I've posted earlier but it was too vague I think with no example so here goes..

I've been writing with samples for a few years now. I've decided rather than do my usual way of mixing and mastering for clarity, I would do/try what a lot of the real experts in here are doing for realism with haas effect panning, trying to put the instruments in the right space with reverb etc.

The result (along with my other effort using my new sample modelling trump/trom/saxes ) is most likely my worst and most unrealistic mix to date..seriously much worse.

Here it is:

(use soundcloud below please)
Can I ask, what the heck have I done wrong here??

Thanks in advance,
Dervish.


----------



## sinkd (Aug 3, 2018)

Can you describe the way that you implemented Haas effect?


----------



## Rob (Aug 3, 2018)

link gives me a "file doesn't exist" message


----------



## DervishCapkiner (Aug 3, 2018)

Rob said:


> link gives me a "file doesn't exist" message


Should work now, sorry about that and thanks


----------



## DervishCapkiner (Aug 3, 2018)

sinkd said:


> Can you describe the way that you implemented Haas effect?


I've put a sample delay on groups of instruments ( eg at 45 degress right , 30degrees left ) etc using their traditional position on a big band stage.

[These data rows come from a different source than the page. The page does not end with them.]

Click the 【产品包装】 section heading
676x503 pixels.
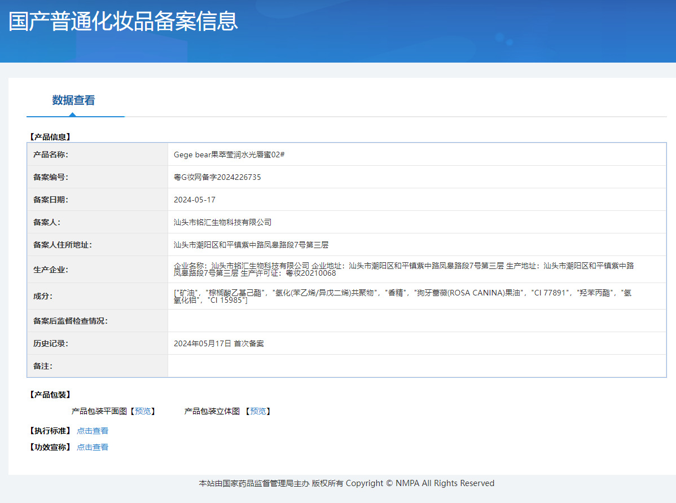point(49,395)
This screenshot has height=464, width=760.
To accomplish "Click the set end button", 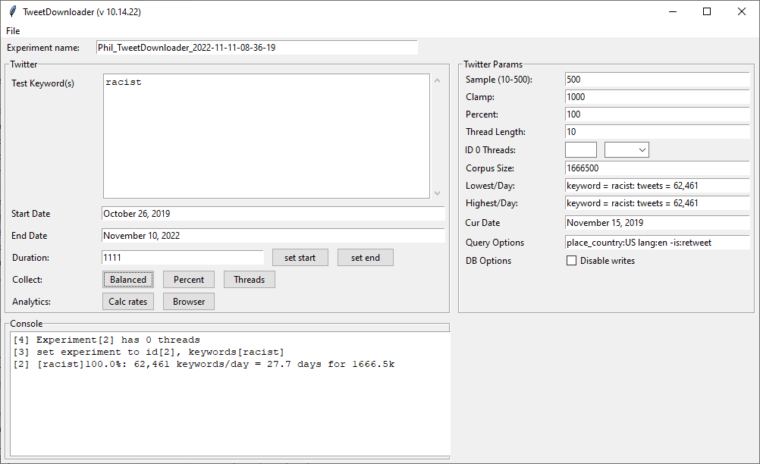I will (x=365, y=258).
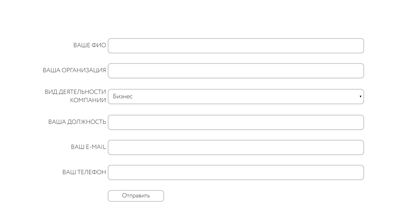Focus the ВАШ ТЕЛЕФОН input box
Screen dimensions: 401x213
click(236, 172)
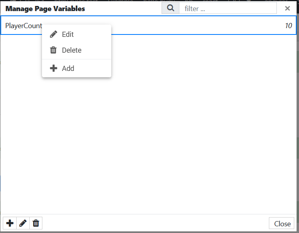299x233 pixels.
Task: Click the Close button
Action: click(282, 223)
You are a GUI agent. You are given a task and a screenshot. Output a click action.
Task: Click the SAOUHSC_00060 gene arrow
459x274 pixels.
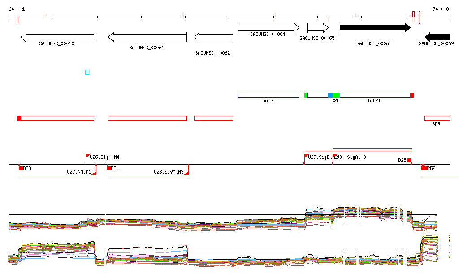[57, 37]
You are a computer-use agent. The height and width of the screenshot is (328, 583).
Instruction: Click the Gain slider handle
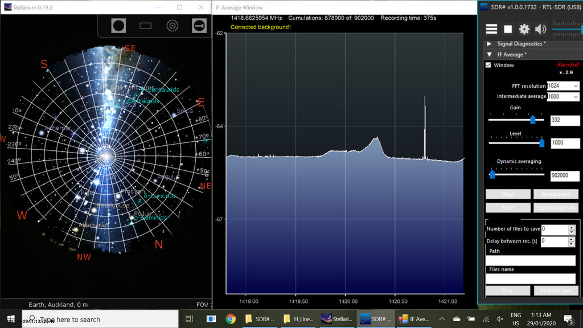coord(533,120)
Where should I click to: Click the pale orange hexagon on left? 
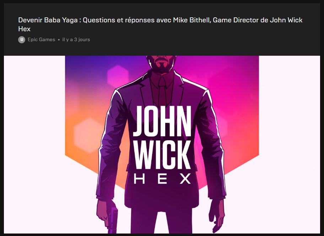point(89,135)
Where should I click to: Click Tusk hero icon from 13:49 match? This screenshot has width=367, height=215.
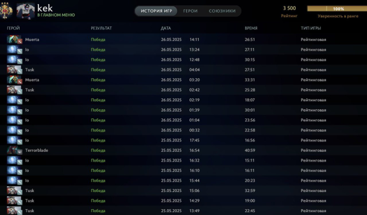pyautogui.click(x=14, y=210)
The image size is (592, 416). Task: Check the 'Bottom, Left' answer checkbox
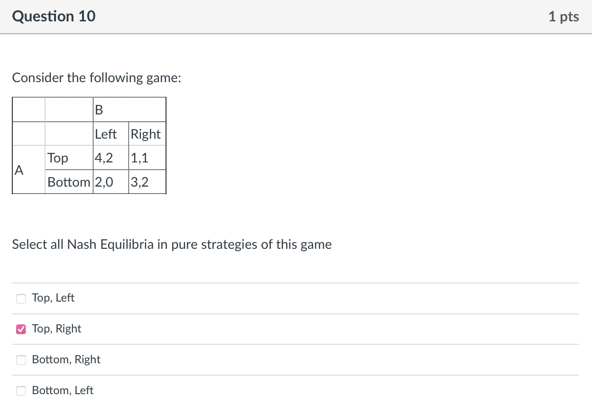(21, 391)
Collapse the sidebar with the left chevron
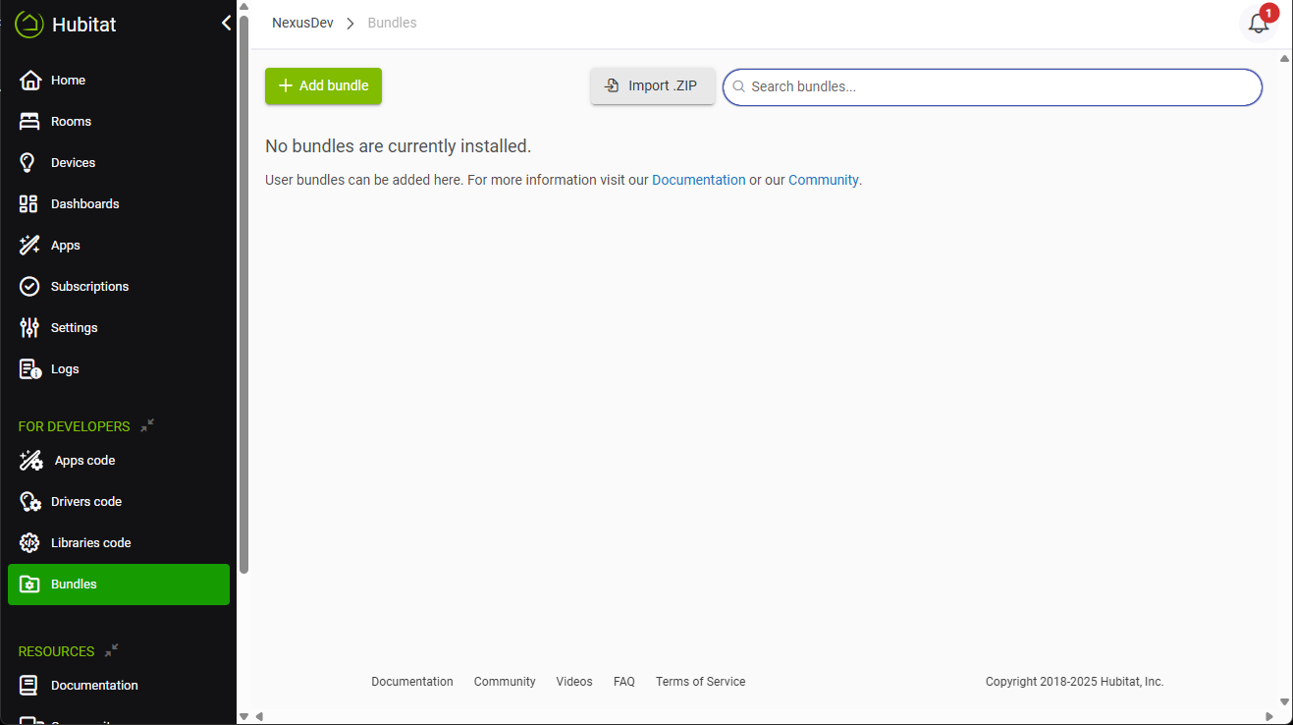The height and width of the screenshot is (725, 1293). (x=226, y=23)
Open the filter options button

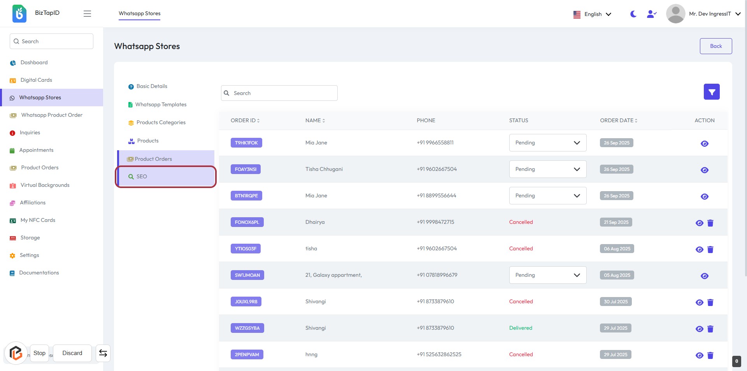(711, 92)
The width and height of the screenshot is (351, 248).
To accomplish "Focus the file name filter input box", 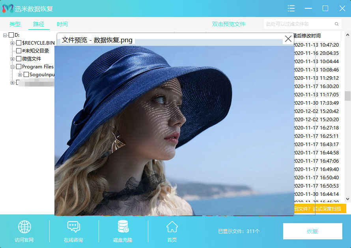I will (299, 24).
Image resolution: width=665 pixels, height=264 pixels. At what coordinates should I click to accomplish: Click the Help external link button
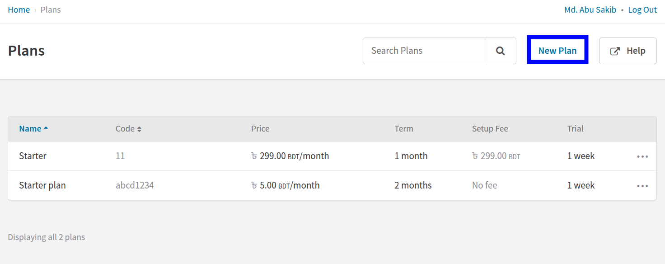pos(628,51)
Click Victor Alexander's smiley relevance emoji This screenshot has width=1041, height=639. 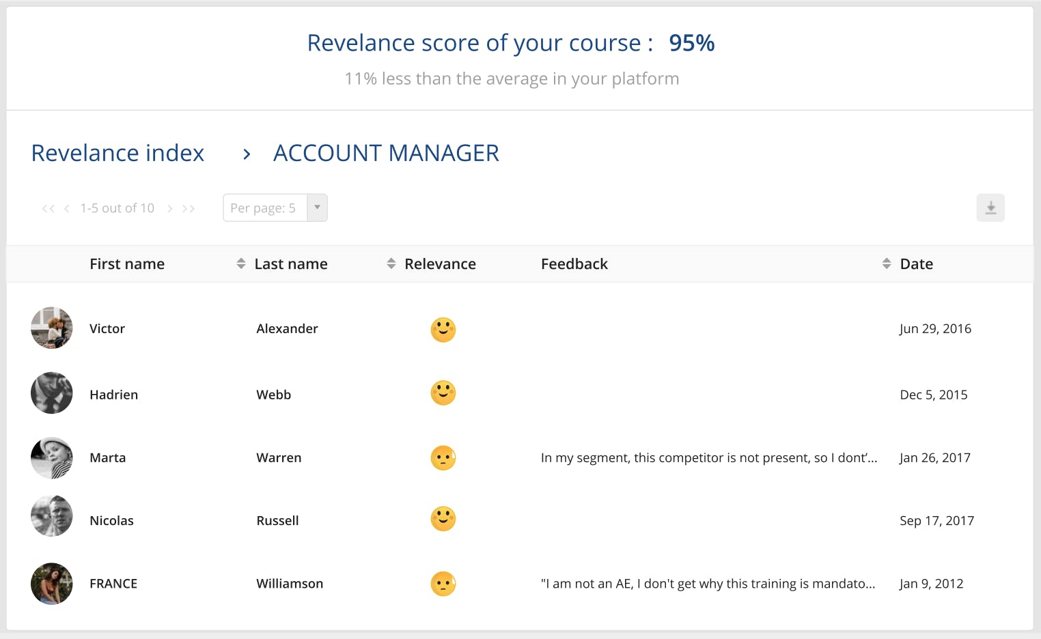pyautogui.click(x=443, y=330)
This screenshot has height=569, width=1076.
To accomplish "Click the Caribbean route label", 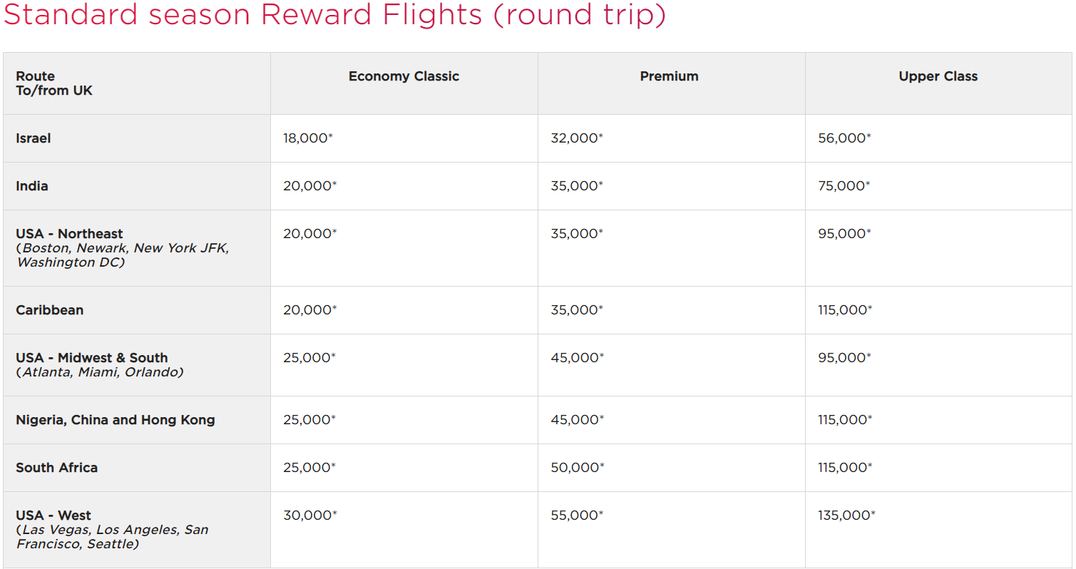I will [x=50, y=310].
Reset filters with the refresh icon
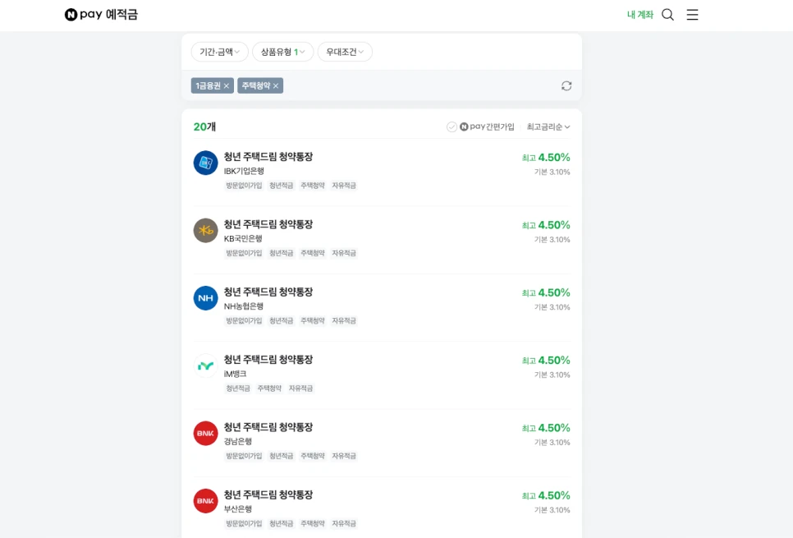 566,85
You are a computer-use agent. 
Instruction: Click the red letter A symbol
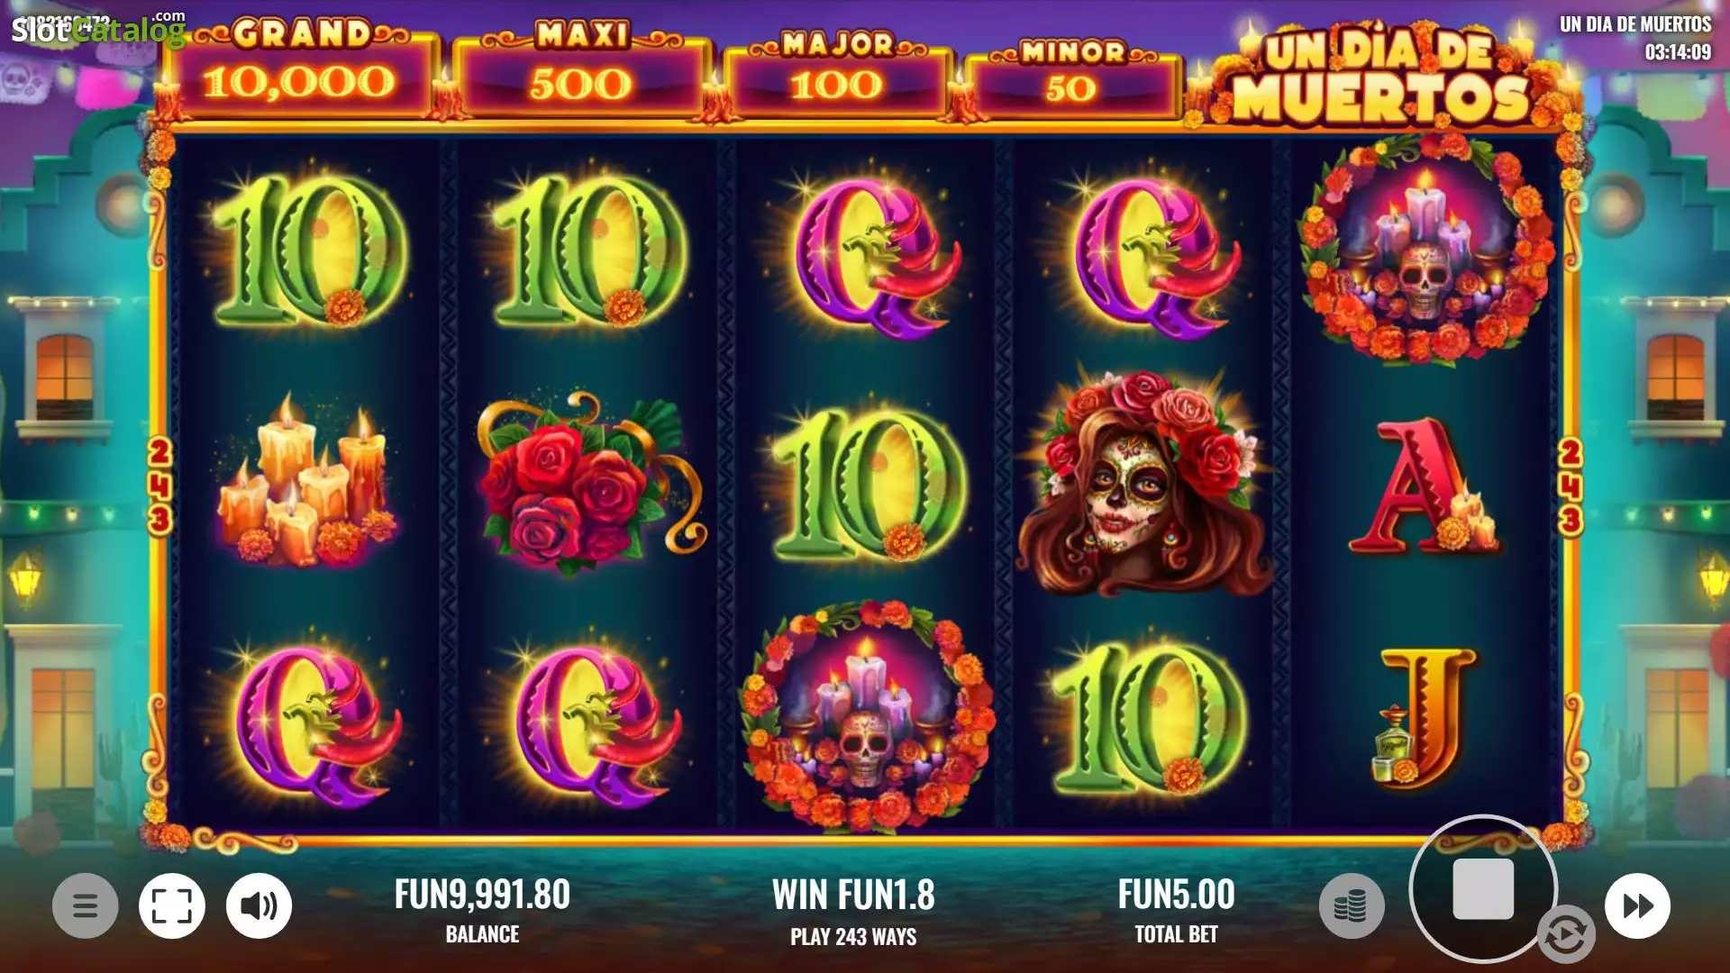click(1424, 485)
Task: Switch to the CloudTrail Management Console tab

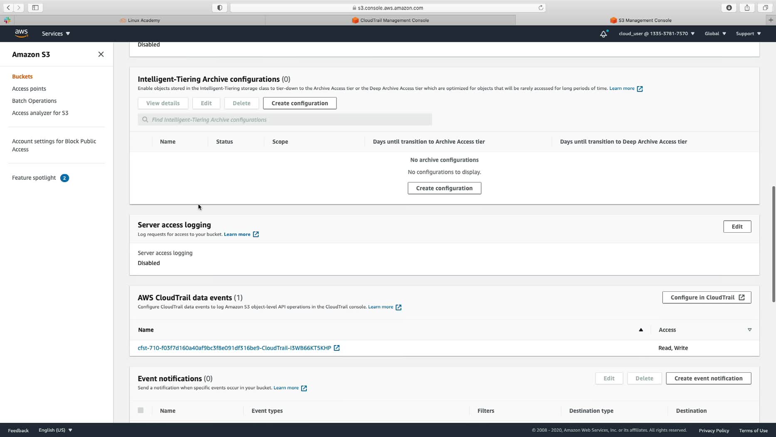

Setting all the way to 0.5 for the extremes such as piano on one side and Bari on the other.

It sounded better at that stage..I think.

It just started sounding like a real mess when I started sending things out to reverbs and a virtual tape saturation...


----------



## DervishCapkiner (Aug 3, 2018)

if it doesnt then this definitely will:


----------



## sinkd (Aug 3, 2018)

DervishCapkiner said:


> I've put a sample delay on groups of instruments ( eg at 45 degress right , 30degrees left ) etc using their traditional position on a big band stage. Setting all the way to 0.5 for the extremes such as piano on one side and Bari on the other.
> 
> It sounded better at that stage..I think.
> 
> It just started sounding like a real mess when I started sending things out to reverbs and a virtual tape saturation...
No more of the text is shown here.